- [Try it] Only the lines below between the one holding "Where should I" and the one holding "Viewport: 748px width, 560px height.", inclusive, are to be reproduced word for word; the pictures are to be left out.

- [Available records]
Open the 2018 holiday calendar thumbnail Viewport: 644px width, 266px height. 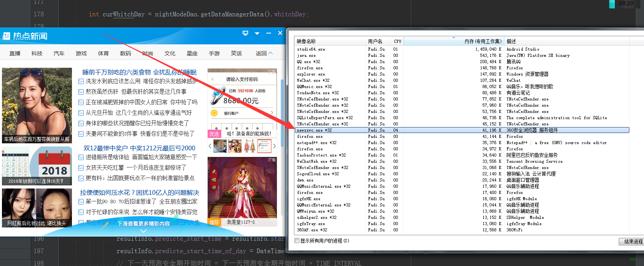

...

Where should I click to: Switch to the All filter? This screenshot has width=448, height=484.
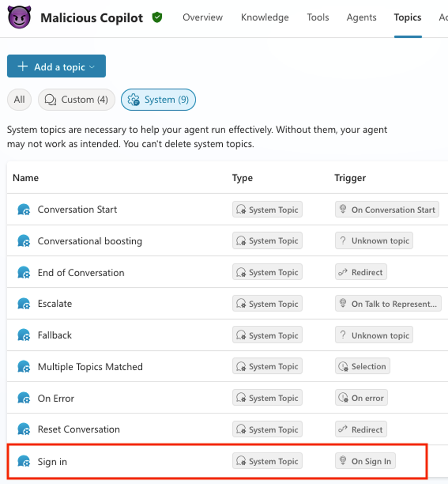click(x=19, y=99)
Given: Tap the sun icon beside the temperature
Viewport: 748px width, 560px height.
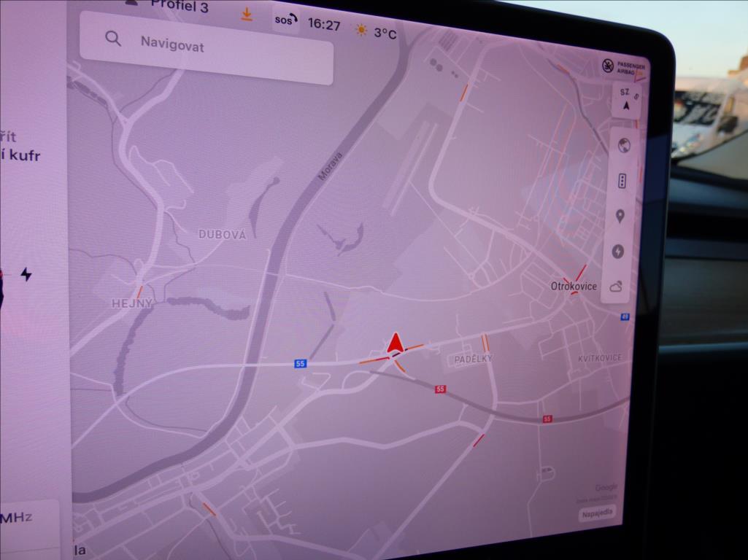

- [Completed exercise]
Where should I click to: Switch to the All filter? This screenshot has width=448, height=484.
click(x=19, y=99)
Given: Tap the sun icon beside the temperature
Viewport: 748px width, 560px height.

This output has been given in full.